Esta novela es, de alguna forma, filosófica, donde se imagina una sociedad del futuro atrapada entre la biotecnología y el biopoder que definió y predijo Michel Foucault. En esta sociedad del porvenir los seres humanos han eliminado el nacimiento biológico como hoy no se estila el amamantamiento materno. El protagonista masculino es un entomólogo humano llamado Charles y la protagonista femenina, la auténtica, protagonista Zoe, una no humana queda embarazada por una bacteria inesperada, como una especie de nueva Virgen María imprevista... Que a mí este libro no me haya gustado demasiado no significa que no sea recomendable y que pueda agradar a un público más atento y sensible.

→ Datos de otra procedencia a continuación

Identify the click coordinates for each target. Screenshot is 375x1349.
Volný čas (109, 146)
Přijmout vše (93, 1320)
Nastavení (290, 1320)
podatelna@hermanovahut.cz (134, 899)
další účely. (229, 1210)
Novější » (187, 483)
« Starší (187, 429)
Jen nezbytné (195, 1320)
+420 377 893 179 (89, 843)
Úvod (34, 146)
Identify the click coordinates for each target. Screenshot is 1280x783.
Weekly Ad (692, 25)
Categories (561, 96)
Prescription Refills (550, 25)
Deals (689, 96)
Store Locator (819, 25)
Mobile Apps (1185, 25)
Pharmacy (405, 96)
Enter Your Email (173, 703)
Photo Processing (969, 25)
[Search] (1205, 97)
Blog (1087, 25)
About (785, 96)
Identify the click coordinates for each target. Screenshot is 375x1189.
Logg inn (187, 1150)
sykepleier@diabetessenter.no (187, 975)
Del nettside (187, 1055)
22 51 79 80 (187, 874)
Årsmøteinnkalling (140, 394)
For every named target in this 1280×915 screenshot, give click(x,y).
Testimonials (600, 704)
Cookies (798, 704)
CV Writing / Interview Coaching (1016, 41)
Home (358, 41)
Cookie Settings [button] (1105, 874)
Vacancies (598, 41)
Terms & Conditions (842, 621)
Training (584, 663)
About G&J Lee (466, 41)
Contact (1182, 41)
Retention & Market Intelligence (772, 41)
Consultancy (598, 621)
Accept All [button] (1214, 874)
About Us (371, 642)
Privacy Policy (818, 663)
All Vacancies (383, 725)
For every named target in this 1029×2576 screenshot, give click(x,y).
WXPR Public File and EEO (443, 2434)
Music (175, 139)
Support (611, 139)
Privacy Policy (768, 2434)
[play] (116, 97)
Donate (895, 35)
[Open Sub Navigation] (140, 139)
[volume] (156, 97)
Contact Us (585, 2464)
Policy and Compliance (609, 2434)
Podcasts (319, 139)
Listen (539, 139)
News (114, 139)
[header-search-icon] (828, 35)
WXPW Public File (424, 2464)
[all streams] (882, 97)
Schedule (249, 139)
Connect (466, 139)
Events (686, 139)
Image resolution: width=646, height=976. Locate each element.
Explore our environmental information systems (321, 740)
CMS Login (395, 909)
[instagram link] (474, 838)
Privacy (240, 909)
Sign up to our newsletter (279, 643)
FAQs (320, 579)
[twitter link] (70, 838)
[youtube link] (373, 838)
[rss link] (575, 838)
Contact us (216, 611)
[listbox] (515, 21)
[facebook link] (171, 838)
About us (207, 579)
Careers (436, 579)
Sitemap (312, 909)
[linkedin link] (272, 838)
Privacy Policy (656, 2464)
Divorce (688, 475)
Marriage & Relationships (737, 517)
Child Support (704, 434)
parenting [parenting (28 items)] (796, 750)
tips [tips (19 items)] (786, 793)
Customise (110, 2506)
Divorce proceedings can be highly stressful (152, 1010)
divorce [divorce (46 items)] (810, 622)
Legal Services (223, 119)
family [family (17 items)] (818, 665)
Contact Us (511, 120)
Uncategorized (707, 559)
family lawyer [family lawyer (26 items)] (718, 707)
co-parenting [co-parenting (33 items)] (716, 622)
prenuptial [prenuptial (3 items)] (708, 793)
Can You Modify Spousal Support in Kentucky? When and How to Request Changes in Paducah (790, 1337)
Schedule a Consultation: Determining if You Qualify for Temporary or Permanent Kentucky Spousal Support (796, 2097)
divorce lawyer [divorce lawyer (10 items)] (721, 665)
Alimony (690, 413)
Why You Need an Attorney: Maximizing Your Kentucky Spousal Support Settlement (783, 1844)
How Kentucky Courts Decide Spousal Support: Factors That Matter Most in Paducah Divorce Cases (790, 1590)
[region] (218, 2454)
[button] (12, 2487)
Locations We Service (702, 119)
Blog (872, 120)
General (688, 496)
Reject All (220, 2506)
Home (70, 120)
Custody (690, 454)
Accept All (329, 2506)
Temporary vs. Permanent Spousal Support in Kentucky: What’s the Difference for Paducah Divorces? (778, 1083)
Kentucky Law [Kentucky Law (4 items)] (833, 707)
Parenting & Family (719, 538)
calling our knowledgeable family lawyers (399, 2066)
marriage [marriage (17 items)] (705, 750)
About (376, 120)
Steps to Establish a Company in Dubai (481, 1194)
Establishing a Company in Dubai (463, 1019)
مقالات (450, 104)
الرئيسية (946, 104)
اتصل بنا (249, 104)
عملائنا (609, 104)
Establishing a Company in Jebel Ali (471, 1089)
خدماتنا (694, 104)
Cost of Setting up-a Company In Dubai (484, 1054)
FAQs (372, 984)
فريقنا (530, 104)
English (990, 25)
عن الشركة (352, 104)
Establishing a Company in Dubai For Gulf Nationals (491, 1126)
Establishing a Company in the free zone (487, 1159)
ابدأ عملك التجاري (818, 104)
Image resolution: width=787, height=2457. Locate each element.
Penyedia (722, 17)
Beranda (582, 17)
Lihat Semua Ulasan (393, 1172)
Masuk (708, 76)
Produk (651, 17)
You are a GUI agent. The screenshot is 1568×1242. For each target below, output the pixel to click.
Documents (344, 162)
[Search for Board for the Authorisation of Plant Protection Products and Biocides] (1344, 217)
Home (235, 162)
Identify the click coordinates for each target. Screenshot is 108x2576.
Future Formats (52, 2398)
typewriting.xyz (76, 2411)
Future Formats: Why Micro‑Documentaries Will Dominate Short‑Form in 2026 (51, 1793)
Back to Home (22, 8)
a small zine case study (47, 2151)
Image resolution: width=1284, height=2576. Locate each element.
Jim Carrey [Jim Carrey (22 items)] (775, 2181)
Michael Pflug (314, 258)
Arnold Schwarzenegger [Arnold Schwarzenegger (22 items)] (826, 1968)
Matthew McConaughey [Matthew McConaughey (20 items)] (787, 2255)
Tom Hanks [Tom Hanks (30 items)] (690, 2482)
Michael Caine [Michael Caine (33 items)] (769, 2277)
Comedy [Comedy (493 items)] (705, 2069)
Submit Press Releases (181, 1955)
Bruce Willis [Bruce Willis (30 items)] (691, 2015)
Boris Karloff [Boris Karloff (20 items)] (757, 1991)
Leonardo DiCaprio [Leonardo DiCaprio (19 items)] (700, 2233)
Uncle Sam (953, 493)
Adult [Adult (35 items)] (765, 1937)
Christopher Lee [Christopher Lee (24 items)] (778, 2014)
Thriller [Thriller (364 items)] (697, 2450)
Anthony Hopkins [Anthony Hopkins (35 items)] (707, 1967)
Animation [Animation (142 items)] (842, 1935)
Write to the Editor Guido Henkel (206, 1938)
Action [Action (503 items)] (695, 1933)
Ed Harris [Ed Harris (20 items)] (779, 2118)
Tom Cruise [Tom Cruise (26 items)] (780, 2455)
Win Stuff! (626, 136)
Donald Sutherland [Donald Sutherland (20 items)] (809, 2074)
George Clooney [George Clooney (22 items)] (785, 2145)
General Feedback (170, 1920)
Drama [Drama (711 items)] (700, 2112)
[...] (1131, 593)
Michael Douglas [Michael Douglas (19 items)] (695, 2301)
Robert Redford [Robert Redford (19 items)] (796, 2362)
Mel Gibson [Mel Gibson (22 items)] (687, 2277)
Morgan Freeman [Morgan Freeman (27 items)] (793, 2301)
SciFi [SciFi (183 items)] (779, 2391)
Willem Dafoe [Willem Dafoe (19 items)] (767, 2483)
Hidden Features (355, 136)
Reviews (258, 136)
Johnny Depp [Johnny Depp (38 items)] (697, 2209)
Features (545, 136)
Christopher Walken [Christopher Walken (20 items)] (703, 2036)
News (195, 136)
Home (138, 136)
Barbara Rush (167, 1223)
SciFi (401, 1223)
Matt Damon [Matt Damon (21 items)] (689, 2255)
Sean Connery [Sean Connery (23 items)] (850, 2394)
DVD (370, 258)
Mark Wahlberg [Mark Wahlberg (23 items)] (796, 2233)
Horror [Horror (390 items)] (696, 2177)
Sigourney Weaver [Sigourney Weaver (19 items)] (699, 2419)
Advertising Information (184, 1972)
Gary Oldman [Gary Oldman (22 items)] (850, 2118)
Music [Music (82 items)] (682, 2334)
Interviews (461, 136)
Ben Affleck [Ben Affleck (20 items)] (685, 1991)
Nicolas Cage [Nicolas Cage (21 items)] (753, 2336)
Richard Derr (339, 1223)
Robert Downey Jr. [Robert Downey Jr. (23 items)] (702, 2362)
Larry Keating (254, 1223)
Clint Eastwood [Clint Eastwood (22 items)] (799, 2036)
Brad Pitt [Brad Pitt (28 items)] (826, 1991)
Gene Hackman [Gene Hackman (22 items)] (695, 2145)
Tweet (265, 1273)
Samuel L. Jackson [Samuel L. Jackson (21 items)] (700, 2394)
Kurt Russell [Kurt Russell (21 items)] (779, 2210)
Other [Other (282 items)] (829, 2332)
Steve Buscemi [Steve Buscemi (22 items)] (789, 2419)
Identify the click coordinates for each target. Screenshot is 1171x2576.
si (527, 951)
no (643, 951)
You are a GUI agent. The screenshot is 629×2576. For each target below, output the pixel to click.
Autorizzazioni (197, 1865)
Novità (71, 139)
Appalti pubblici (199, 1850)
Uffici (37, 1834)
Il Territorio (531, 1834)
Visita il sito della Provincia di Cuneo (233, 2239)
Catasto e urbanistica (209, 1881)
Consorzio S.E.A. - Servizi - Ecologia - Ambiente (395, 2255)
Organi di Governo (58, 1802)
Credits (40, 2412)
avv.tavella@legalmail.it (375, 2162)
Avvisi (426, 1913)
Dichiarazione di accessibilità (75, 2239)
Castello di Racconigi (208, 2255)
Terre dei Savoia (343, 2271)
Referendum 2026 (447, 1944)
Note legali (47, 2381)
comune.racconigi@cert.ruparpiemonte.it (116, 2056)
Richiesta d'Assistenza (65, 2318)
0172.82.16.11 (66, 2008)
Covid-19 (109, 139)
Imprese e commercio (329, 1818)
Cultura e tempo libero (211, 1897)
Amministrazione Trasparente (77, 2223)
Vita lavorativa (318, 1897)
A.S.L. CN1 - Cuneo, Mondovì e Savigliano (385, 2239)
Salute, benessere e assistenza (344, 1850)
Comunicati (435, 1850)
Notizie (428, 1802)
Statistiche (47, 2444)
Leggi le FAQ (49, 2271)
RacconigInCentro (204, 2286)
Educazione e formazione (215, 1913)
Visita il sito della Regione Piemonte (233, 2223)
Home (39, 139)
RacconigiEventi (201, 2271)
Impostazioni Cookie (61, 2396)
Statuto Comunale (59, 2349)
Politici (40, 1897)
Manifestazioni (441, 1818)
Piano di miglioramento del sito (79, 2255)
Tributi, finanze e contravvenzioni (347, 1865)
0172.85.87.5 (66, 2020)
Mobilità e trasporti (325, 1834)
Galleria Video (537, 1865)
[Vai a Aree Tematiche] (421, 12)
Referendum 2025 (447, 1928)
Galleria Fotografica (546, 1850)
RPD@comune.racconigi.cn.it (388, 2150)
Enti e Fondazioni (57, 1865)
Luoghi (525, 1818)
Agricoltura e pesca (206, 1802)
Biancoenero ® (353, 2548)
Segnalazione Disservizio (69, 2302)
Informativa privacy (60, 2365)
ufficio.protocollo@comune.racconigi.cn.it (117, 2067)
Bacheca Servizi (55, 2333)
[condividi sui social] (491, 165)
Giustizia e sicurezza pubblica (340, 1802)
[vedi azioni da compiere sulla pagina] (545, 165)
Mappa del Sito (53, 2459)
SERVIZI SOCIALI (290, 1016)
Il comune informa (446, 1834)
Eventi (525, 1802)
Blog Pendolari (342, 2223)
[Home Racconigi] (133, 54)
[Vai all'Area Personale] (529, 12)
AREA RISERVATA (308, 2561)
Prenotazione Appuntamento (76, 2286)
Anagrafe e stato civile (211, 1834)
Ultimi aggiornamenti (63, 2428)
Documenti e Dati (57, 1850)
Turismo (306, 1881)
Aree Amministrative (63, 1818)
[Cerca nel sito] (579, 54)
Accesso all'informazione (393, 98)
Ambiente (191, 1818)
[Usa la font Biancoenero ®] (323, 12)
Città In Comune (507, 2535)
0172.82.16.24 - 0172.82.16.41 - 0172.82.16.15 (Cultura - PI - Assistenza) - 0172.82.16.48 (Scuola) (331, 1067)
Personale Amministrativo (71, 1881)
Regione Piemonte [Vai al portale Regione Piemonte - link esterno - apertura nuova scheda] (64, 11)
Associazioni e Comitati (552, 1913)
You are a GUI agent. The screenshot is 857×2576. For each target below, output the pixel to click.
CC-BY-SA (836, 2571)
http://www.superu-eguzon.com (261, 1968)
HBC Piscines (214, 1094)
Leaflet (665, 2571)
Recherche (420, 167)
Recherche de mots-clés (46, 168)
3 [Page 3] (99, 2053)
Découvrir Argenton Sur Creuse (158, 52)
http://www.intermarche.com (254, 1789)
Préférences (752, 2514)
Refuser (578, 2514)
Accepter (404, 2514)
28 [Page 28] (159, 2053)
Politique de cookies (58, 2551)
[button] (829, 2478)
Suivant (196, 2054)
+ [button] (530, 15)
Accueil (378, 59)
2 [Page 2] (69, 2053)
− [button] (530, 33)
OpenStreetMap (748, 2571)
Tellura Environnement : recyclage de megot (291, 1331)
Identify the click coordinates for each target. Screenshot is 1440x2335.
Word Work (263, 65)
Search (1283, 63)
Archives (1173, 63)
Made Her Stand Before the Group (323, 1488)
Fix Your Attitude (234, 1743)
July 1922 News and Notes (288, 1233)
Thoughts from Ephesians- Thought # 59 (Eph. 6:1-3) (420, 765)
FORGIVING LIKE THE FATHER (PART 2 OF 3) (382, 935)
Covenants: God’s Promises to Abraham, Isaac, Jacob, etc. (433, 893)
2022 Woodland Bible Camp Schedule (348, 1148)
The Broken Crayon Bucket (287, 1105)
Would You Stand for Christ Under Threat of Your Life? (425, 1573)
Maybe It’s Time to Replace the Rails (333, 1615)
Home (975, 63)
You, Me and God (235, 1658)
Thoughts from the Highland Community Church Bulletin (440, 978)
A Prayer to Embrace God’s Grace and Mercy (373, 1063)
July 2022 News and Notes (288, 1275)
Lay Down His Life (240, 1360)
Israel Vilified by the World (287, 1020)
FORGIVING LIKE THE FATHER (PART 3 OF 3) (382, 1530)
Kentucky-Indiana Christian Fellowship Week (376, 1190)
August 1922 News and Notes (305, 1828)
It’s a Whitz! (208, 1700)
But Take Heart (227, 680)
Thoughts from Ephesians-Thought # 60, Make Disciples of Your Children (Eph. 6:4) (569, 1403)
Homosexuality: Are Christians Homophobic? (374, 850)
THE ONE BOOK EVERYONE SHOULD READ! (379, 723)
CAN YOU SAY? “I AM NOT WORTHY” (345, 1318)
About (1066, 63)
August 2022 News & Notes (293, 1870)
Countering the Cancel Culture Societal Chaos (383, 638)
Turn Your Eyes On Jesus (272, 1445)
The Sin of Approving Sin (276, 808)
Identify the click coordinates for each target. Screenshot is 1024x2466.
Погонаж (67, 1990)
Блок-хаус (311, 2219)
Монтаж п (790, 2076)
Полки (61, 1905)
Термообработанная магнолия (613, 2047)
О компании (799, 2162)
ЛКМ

Martí Gironell acaba de publicar su décima novela. Tiene un público fiel a un determinado tipo de novela histórica bastante curioso. Es el que no suele gustar a los que leemos a diario pero que convence a ese público suyo. En realidad es un escritor de mínimos, de prevenciones y de miedos más que de certezas. Es aseado pero nunca innovador, ni creativo, ni entretenido. No ha conseguido éxitos descomunales como los de Albert Sánchez Piñol con Victus, o como el de mosén Ballarín con Santa Maria, pa cada dia, pero también es verdad que consigue acontentar a los partidarios que le sostienen, por ahora, de forma indefinida y fiel. El fabricante de recuerdos es una narración previsible sobre uno de los pioneros de la fotografía catalana, Valentí Fargnoli, documentalista de una Catalunya anterior a la guerra civil española, a la que Gironell no logra revivir, ni recordar ni evocar. La perspectiva literaria no tiene nada de histórica, porque no hay psicología alguna ni idea anterior a nuestra época, ni ninguna curiosidad por entender cómo eran nuestros abuelos y bisabuelos, ni ningún intento de aproximarse a su universo mental, en la literatura o en las artes de aquel tiempo. La historia de Gironell es decorativa como un telón de opereta. Escribe de forma henchida, como la de un hombre que se escucha y se gusta cuando habla, con una fatal propensión a la redundancia. Cuando aparece la lluvia todo queda mojado, salpicado y si algún lector se descuida, Gironell le recuerda varias veces una de esas grandes verdades de la vida. Que el agua cala.